João Emanuel quer redução de verba

Sem dinheiro, Câmara estuda a possibilidade de reduzir o valor da verba indenizatória dos parlamentares e demissões

KAMILA ARRUDA
Da Reportagem
O presidente da Câmara de Cuiabá, vereador João Emanuel (PSD), estuda a possibilidade de reduzir o valor da verba indenizatória paga mensalmente aos parlamentares. A medida seria uma forma de redução de gastos, uma vez que o Legislativo passa por um momento financeiro crítico. “Estamos fazendo um estudo aprofundado sobre isso. Vamos cortar aonde tiver que cortar para atingir os limites constitucionais e legais”, garante o social-democrata. Neste mês de março, inclusive, os vereadores não receberam a totalidade do benefício que seria R$ 25 mil. Eles tiveram que prestar contas dos seus gastos para serem indenizados pela mesa diretora. “A verba indenizatória foi feita para indenizar. Ela não foi reduzida, nós vamos fazer a quitação desta verba. Mas, por enquanto, nós estamos repassando conforme estão sendo feitas as apresentações dos gastos. Os vereadores estão fazendo uma exposição de gastos que nós estamos acompanhando e indenizando”, explica. Além disso, João Emanuel afirma que pode ser necessário realizar corte de pessoal para reduzir a máquina. De acordo com ele, os cargos comissionados podem ser reduzidos em até 30%. “Agora estamos estudando a possibilidade de cortes e a possibilidade de rever alguns parâmetros. Vamos fazer, sim, cortes de comissionados se preciso for.
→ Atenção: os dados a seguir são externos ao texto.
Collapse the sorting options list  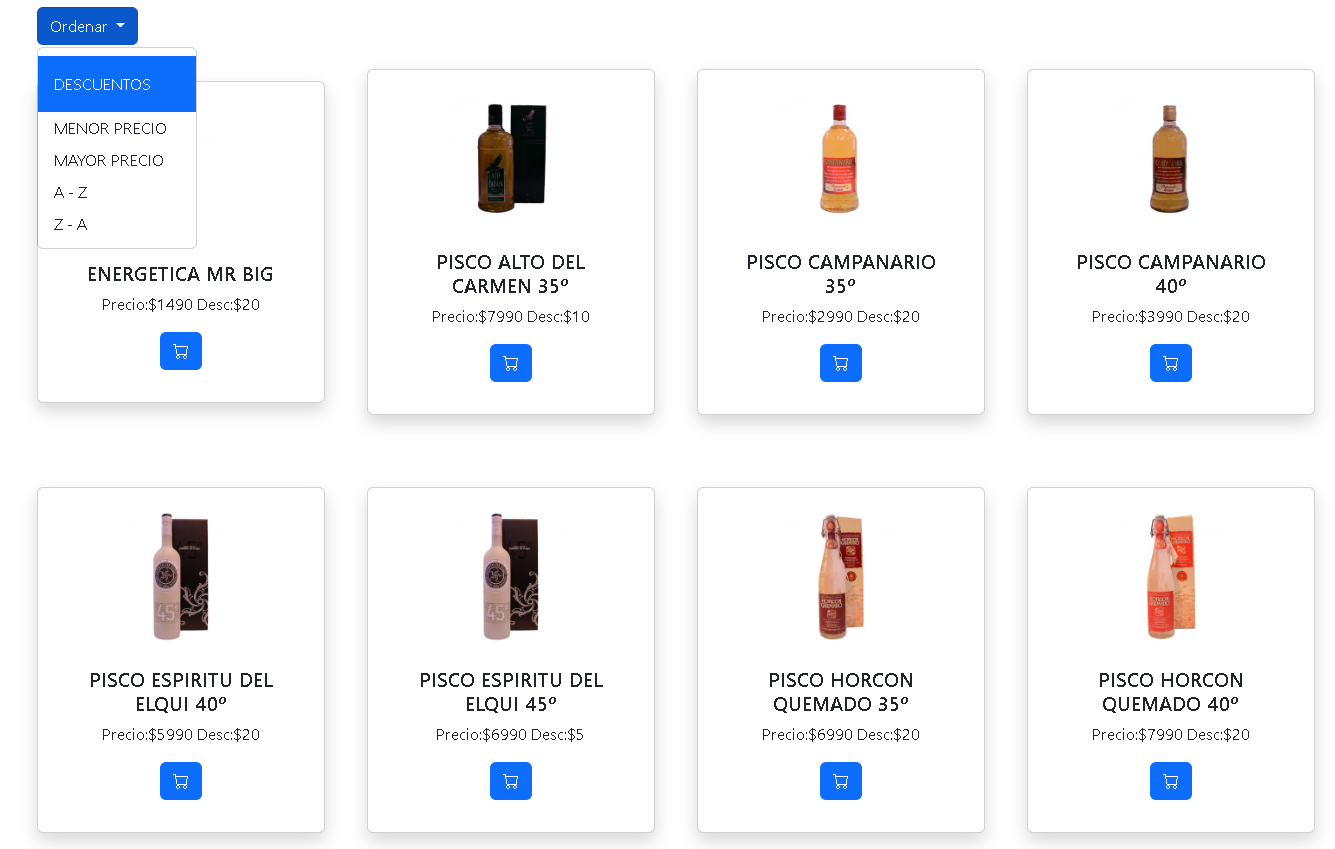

Nós vamos fazer tudo que for preciso para trabalhar dentro dos limites legais. Temos 108 comissionais e já está sendo feita uma analise para uma redução, que pode chegar até 30%”. No entanto, apesar de alegar falta de recursos e buscar meios para reverter esta situação, a Câmara de Cuiabá criou na manhã de ontem quatro novos cargos de natureza especial para tratar de manutenção e instalações, programas e convênios, patrimônio e segurança. A mensagem de autoria da mesa diretora da Casa foi aprovada por unanimidade e entra em vigor na data de sua publicação, com efeitos a partir de 1 de março de 2013. São dois cargos com remuneração de R$ 2,2 mil e outros dois com salários de R$ 3.640 mil. Embora o projeto assegure a criação de cargos, o presidente João Emanuel garante que a mensagem trata apenas da alteração de nomenclatura de cargos já existentes. “Não haverá aumento na folha de pagamento porque não vamos contratar novos servidores e sim remanejar pessoas que já trabalham aqui. Como criamos a Secretaria de Planejamento, precisamos d pessoas que cuidem especificamente de determinados setores. Só fizemos a alteração de nomenclaturas”, explica.